Il valore di esperienze come Atomic Heart non risiede tanto nel messaggio più o meno esplicito che queste ultime cercano di veicolare, ma nell’involontario discorso che permettono di esporre una volta completate. Giocando al gioco dello studio russo Mundfish si ha l’impressione costante che i cittadini di quell’URSS ucronica lavorino incessantemente per aumentare i loro capitali culturali, sociali ed economici. Sembra quasi che il comunismo sia un modo collettivo di ottenere soddisfazioni individuali in funzione di quella che rimane comunque una lotta simbolica tra i soggetti che compongono la società. Nelle prime ore di gioco ci viene chiesto se «vuoi memorizzare un capolavoro della letteratura in un secondo?», come se l’urgenza materiale del singolo potesse essere quella, in un contesto simile.
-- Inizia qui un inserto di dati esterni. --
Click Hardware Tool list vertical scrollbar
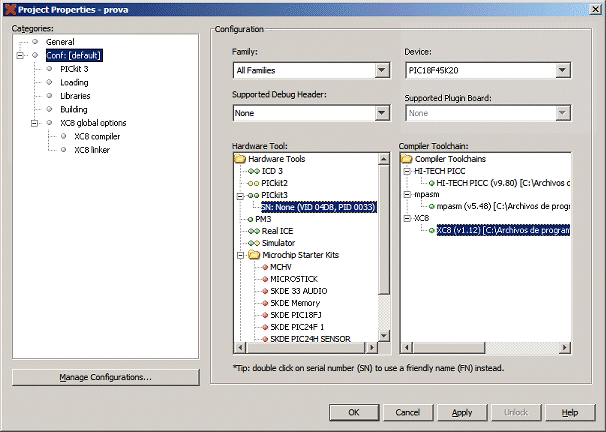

La propaganda sovietica che descrive uffici, strutture e villaggi è incredibilmente inconsistente, e suggerisce un uso piuttosto generico e banale degli stereotipi sull’URSS, piuttosto che un voler parlare di uno di quei temi analizzati dai vari poster, slogan radiofonici e dipinti artistici che decorano le splendide architetture del gioco. Nella stessa stanza si trova il poster contro il nemico statunitense (nella metafora, il dollaro), rappresentato come un mostro sempre pronto a carpire donne e uomini sovietici, e a pochi metri se ne vede uno sulla necessità di venirsi incontro per superare la guerra fredda: non sembra essere importante parlare di un tema, ma mostrare superficialmente un contesto (in questo caso quello sovietico, ma lo stesso è accaduto col cyberpunk nel caso di 2077).
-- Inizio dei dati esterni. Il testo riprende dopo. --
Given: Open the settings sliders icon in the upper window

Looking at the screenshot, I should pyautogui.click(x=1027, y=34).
Insomma, Atomic Heart, come molte delle produzioni ad alto budget dell’industria videoludica, esprime un fraintendimento valoriale molto profondo tra quanto dice e quando crede di dire. Il gioco non sembra ideato per discutere a fondo di comunismo, URSS o del conflitto tra individuo e collettivo, ma pare più interessato a inserirsi in una tradizione videoludica specifica, fraintendendone tra l’altro le filosofie fondanti.

Sebbene sia infatti evidente l’influenza di BioShock, con tanto di capitolo quasi parodistico nella sua eclatante riproposizione dei tropi di quella serie, l’oramai famigerato «potresti, per cortesia?» bioshockiano è stato totalmente frainteso, e l’intero tema del rapporto tra potere, autorità e altruismo finisce per esser gestito più come un colpo di scena che come un elemento caratterizzante il legame tra meccaniche e racconto.
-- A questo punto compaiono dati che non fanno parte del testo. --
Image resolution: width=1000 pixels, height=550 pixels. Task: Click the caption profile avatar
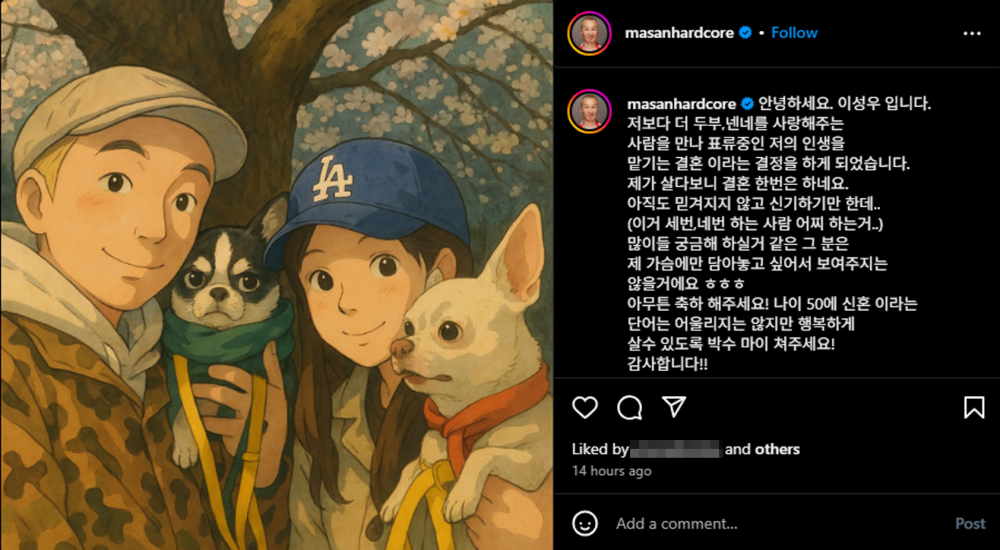point(589,111)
Dato il contesto storico e culturale che lo riceve, Atomic Heart assume però un grande valore, per quanto involontario: nella sua totale incapacità di parlare, criticare o analizzare il comunismo, finisce per esserne un’involontaria esaltazione. Tutto ciò che riesce a dirci, dopo quindici ore di brutte sparatorie e dialoghi pacchiani, è la banale presa di coscienza che «esiste gente cattiva», con tanto di citazioni decontestualizzate de La Fattoria degli Animali e clamorose sviste dei principi alla base di ogni scienza sociale.

Ma, esattamente come Cyberpunk 2077 o The Last of Us non riescono a essere critiche profonde dei sistemi che le hanno prodotte, perché non offrono reali alternative ai mondi che criticano ma solo una sostituzione delle figure al comando, così Atomic Heart non riesce a criticare con reale profondità il sistema di valori che racconta, e finisce anzi per mostrarci alcune clamorose conquiste ucroniche, che agli occhi di un lavoratore odierno non possono che sembrare delle vere utopie.